Here's a solution. First off, don't touch the SSP idea; it's a draw for too many collectors. But instead of hidden base-checklist SPs, add subset cards as base-checklist variations. And don't short-print them, either—seed them 1:1 or 1:2, in a different pack position than inserts or SPs are traditionally placed. Packs will become livelier thanks to these accessible SPs. Although SPs in name only, the subsets would still be hidden off the regular base-set checklist. This way, the checklist holds steady at 600 or 700 cards, with a "master" base set checklist of 650 to 800 cards completely accessible to collectors not interested in spending lots of cash for expensive short prints. 

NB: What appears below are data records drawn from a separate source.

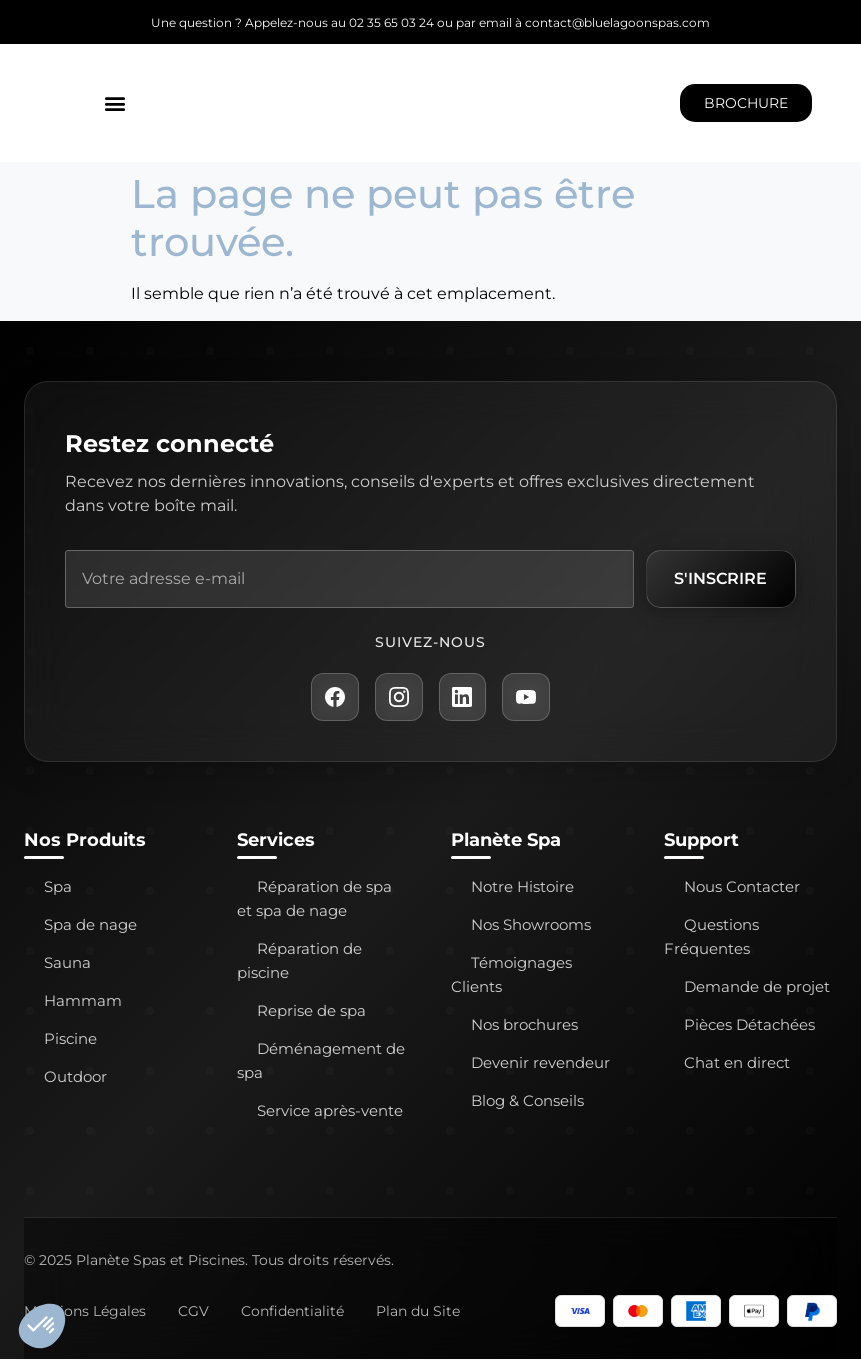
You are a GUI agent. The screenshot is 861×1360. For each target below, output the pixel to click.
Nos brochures (524, 1025)
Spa (58, 887)
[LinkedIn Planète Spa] (463, 697)
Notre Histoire (522, 887)
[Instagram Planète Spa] (399, 697)
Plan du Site (418, 1312)
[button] (115, 103)
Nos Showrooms (531, 925)
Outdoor (75, 1077)
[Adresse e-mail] (349, 579)
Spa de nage (90, 925)
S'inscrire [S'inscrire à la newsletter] (720, 578)
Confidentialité (292, 1312)
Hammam (83, 1001)
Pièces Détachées (749, 1025)
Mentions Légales (85, 1312)
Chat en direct (737, 1063)
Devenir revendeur (540, 1063)
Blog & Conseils (527, 1101)
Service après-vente (330, 1111)
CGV (193, 1312)
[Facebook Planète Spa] (335, 697)
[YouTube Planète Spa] (527, 697)
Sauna (67, 963)
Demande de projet (757, 987)
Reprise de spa (311, 1011)
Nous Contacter (742, 887)
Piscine (70, 1039)
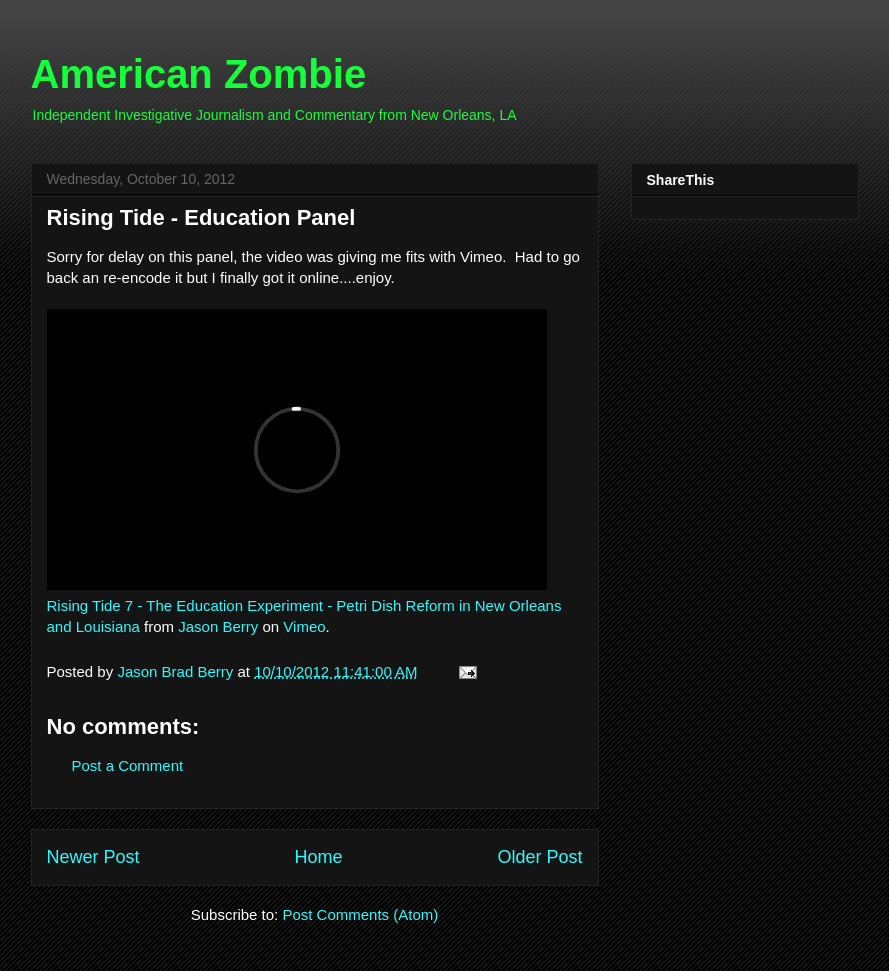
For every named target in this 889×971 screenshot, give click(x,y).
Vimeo (304, 626)
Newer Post (93, 857)
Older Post (539, 857)
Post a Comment (128, 765)
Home (318, 857)
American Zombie (199, 74)
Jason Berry (218, 626)
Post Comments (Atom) (360, 914)
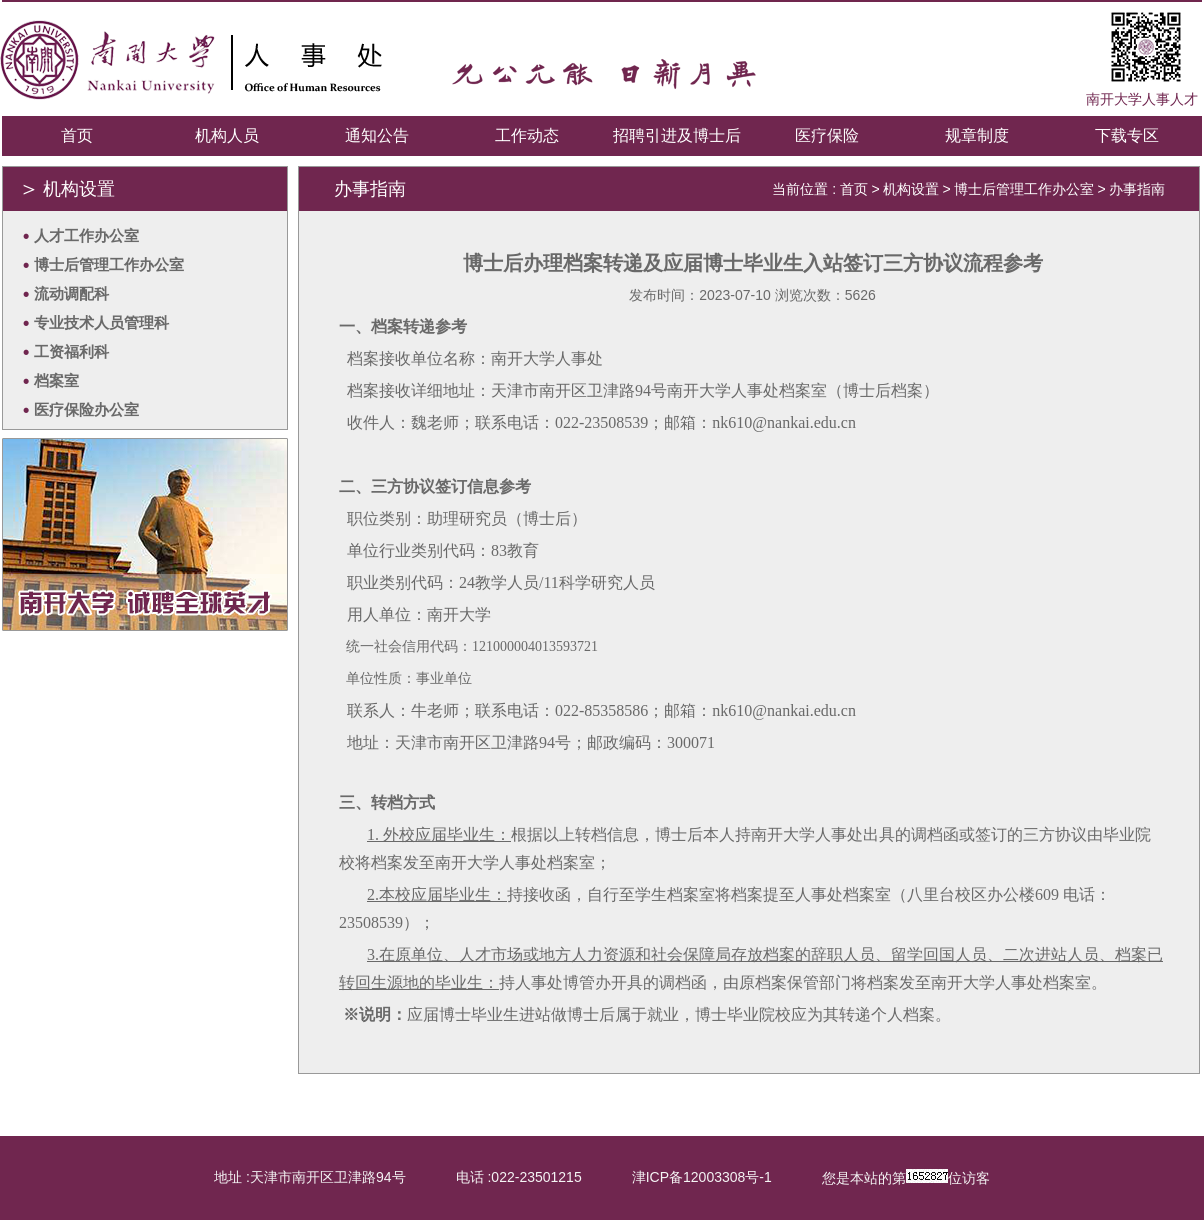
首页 (77, 135)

Of course, this idea may not work for all sets. A set I'm looking forward to is Heritage '65, due Spring 2014. Unless an asteroid hits Topps HQ in Lower Manhattan in the next few months, my educated guess is that the checklist will have at least 75 on-checklist SPs, with chrome and refractor parallel sets, plus the tired Heritage stable of inserts News Highlights, Highlights, Then & Now, and New Age Performers. It's incredible to me that these insert sets keep chugging along, despite wearing out their welcome years ago, but that's a topic for another day. Let's just focus on the base checklist. 

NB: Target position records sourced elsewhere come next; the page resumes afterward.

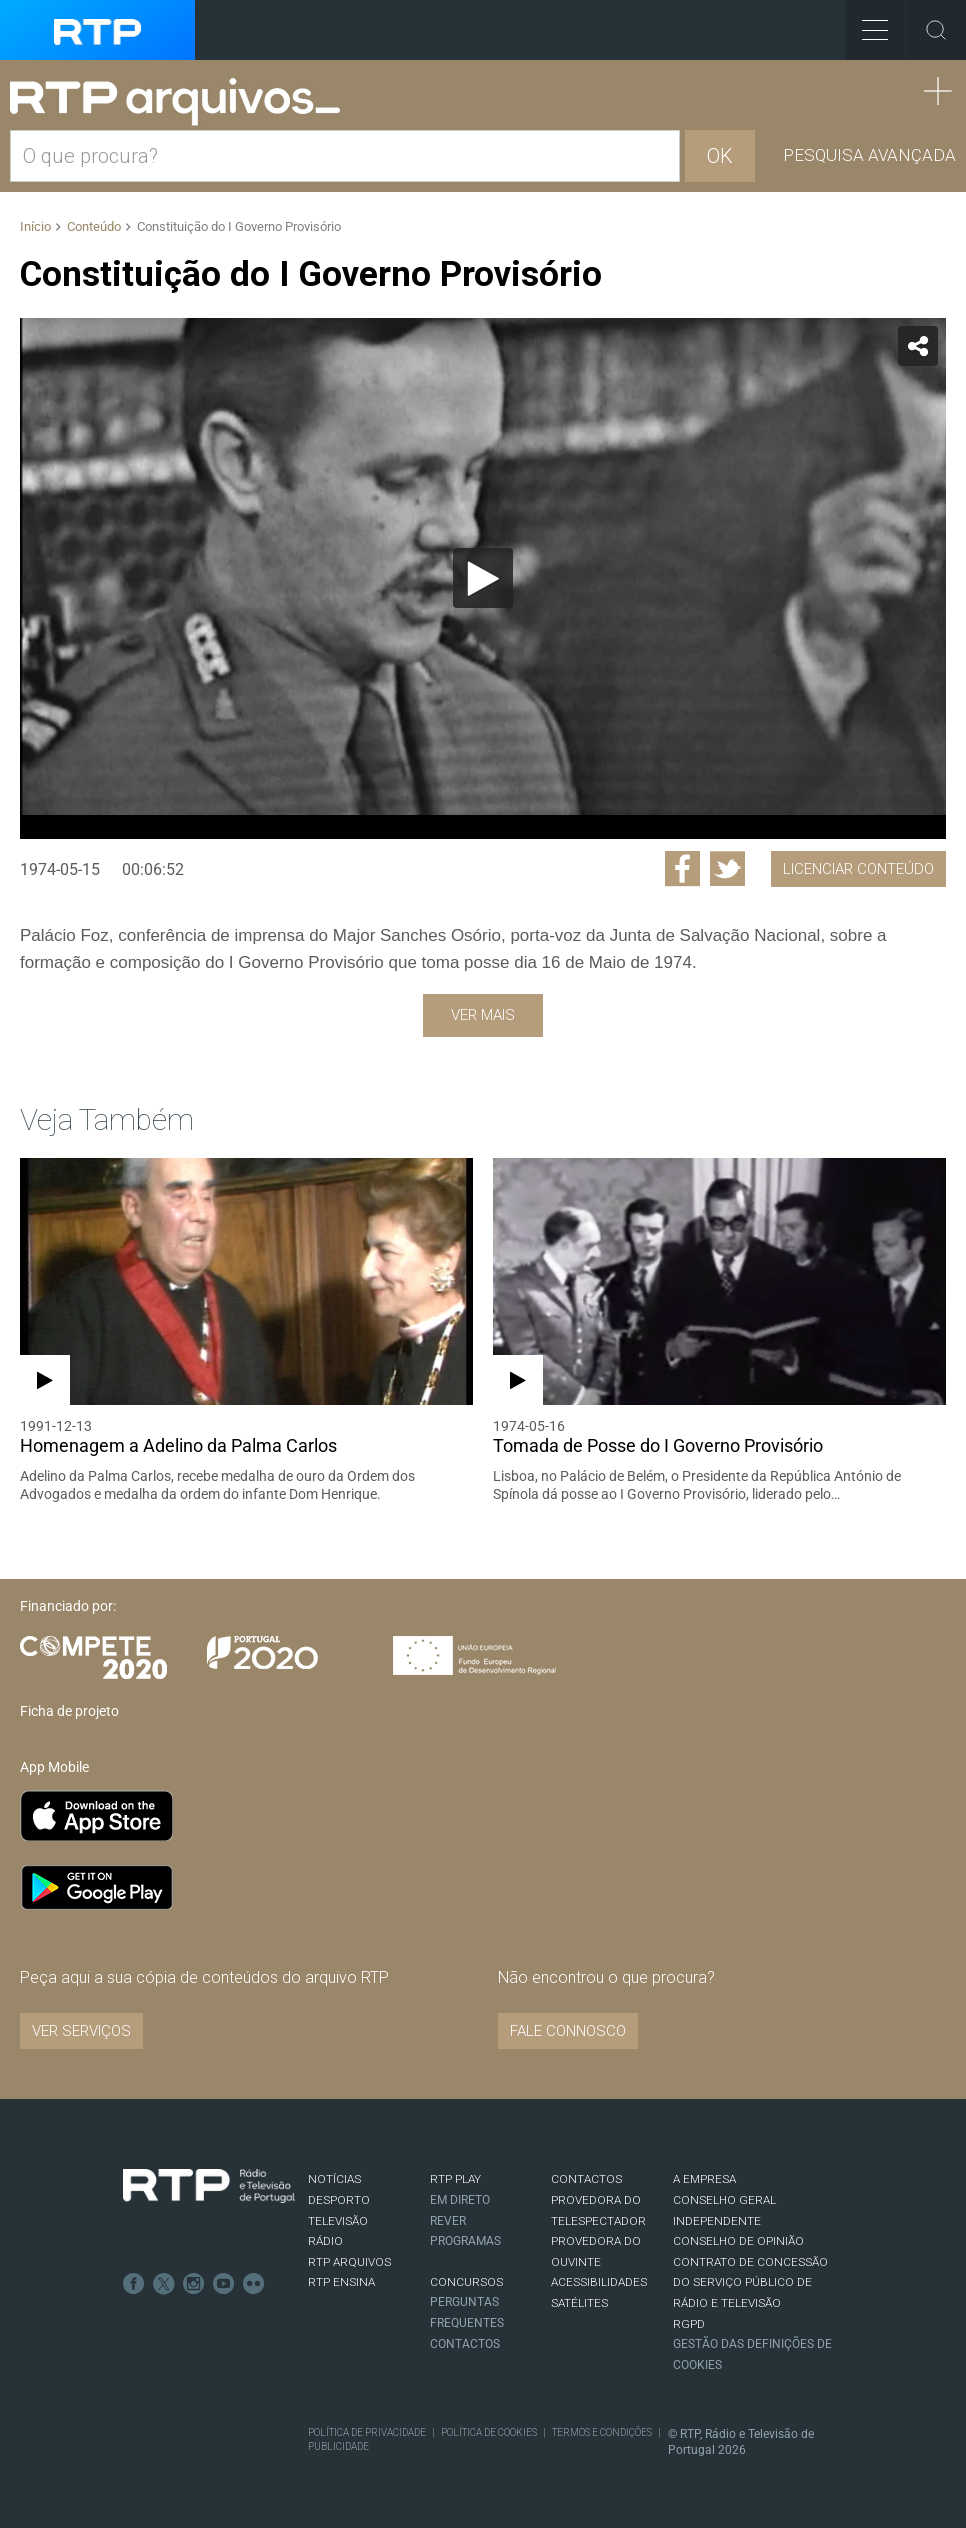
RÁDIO (325, 2241)
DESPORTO (339, 2200)
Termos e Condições (602, 2432)
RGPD (689, 2324)
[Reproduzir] (483, 578)
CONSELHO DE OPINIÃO (738, 2241)
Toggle (936, 30)
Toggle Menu (866, 23)
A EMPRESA (704, 2179)
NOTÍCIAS (334, 2179)
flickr (254, 2284)
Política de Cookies (489, 2432)
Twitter (164, 2284)
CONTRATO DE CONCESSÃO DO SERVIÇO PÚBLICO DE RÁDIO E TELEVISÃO (750, 2282)
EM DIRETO (460, 2200)
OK (720, 156)
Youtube (224, 2284)
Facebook (134, 2284)
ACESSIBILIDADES (599, 2282)
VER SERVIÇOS (81, 2031)
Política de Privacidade (367, 2432)
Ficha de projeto (69, 1711)
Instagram (194, 2284)
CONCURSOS (466, 2282)
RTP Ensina (341, 2282)
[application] (483, 578)
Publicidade (338, 2446)
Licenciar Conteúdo (858, 869)
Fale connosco (568, 2031)
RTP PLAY (455, 2179)
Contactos (465, 2344)
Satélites (579, 2303)
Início (35, 226)
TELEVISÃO (338, 2221)
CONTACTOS (586, 2179)
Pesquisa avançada (869, 155)
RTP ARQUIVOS (349, 2262)
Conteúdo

What if Topps shook things up? Like by removing most if not all of the base-checklist SPs. For clarification, I'm not talking about hidden variations. If anything, by unlocking these 75 or so numbers from short-print status, it opens the possibility of adding meaningful shadow SPs

Take the original checklist from 1965 Topps, for example. It's chock full of retiring legends, Hall of Fame rookie cards, and exciting stars. To revitalize the Heritage checklist, take a page from the All-Time Fan Favorites sets and create shadow SPs of players like Yogi Berra, Warren Spahn, Sandy Koufax, Mickey Mantle, Whitey Ford, Hank Aaron, Bob Gibson, Steve Carlton, and others on their original checklist numbers but using different photos than their original cards. 

This will allow collectors to be able to complete the regular set without breaking the bank, but also add a twist for master set collectors. And this is just the thing a set like Heritage needs—heck, like any set these days needs: a revitalization of the base-set checklist from the inside out.